Audio-driven Gesture Generation via Deviation Feature in the Latent Space
Jiahui Chen, Yang Huan, Runhua Shi, Chanfan Ding, Xiaoqi Mo, Siyu Xiong, Yinong He
TL;DR
This work addresses the challenge of generating realistic co-speech gesture videos by introducing a weakly supervised framework that models pixel-level motion deviations in latent space and integrates them via a diffusion-based motion generator. The method comprises a deviation module (latent deviation extractor, warping calculator, latent deviation decoder) and a two-stage training regime, where Stage 1 learns base motion representations and Stage 2 leverages a latent motion diffusion model with temporal priors to stabilize animation.
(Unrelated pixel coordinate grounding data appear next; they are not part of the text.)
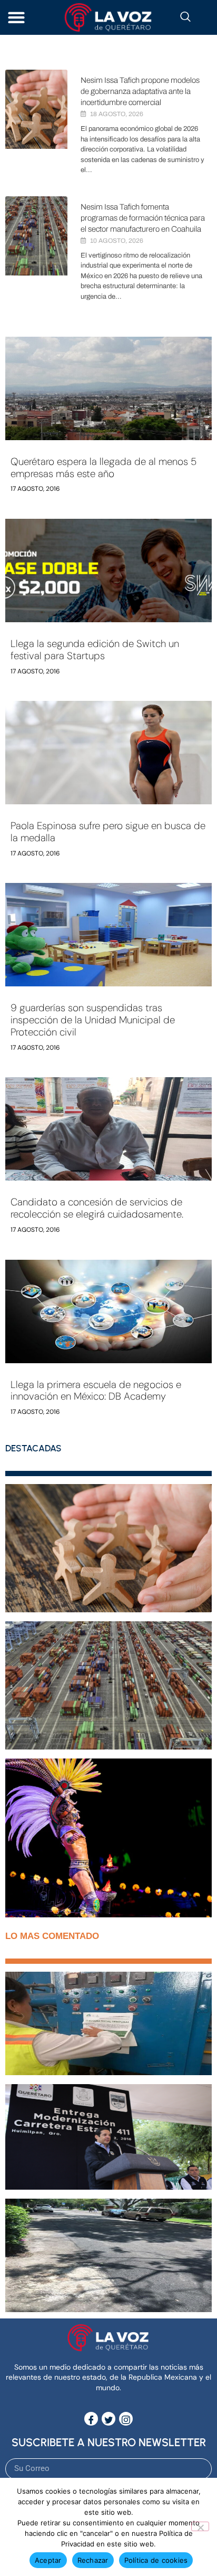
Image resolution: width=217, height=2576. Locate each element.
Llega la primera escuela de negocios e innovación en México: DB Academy (96, 1390)
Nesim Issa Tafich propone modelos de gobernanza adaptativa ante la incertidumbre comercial (140, 91)
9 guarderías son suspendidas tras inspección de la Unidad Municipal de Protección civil (93, 1020)
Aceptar (48, 2560)
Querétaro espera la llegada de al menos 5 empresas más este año (103, 467)
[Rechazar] (200, 2526)
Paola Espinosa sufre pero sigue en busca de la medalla (108, 831)
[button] (16, 17)
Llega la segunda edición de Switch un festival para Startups (95, 649)
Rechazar (92, 2560)
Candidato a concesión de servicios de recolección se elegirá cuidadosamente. (97, 1208)
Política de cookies (156, 2560)
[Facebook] (91, 2419)
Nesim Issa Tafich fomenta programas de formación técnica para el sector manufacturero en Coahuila (143, 218)
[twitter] (108, 2419)
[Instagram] (126, 2419)
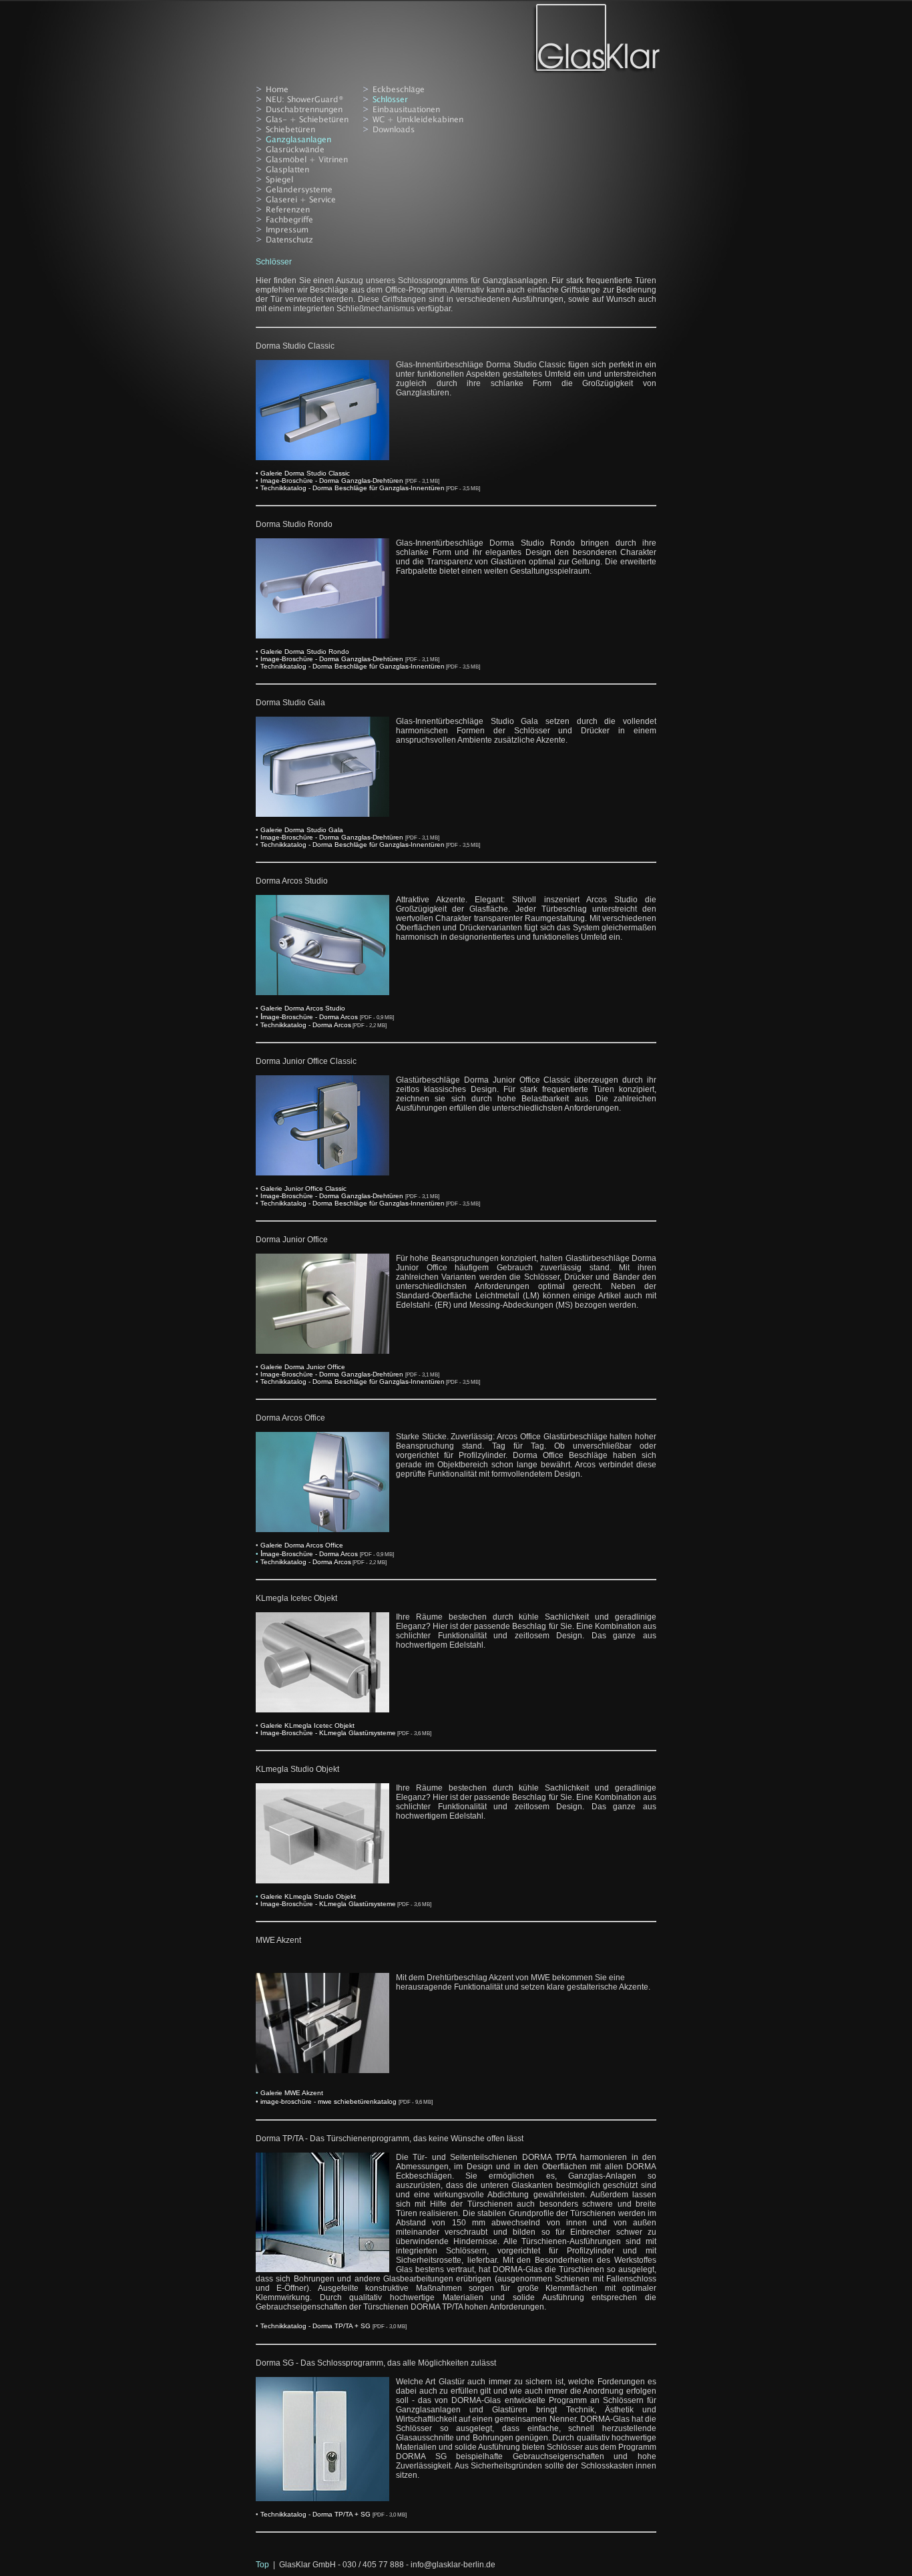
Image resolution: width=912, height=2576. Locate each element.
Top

Key contributions include the latent deviation module, a weakly supervised learning strategy for deviation representation, and a diffusion-based pipeline that yields improved gesture fidelity, timing synchronization, and appearance details across hands, lips, and face. Evaluations on the PATS dataset show consistent gains over prior state-of-the-art methods in objective metrics (FGD, FVD, Diversity, BAS) and subjective user studies, demonstrating practical impact for audio-driven gesture synthesis in realistic avatars and video production.
Abstract
Gestures are essential for enhancing co-speech communication, offering visual emphasis and complementing verbal interactions. While prior work has concentrated on point-level motion or fully supervised data-driven methods, we focus on co-speech gestures, advocating for weakly supervised learning and pixel-level motion deviations. We introduce a weakly supervised framework that learns latent representation deviations, tailored for co-speech gesture video generation. Our approach employs a diffusion model to integrate latent motion features, enabling more precise and nuanced gesture representation. By leveraging weakly supervised deviations in latent space, we effectively generate hand gestures and mouth movements, crucial for realistic video production. Experiments show our method significantly improves video quality, surpassing current state-of-the-art techniques.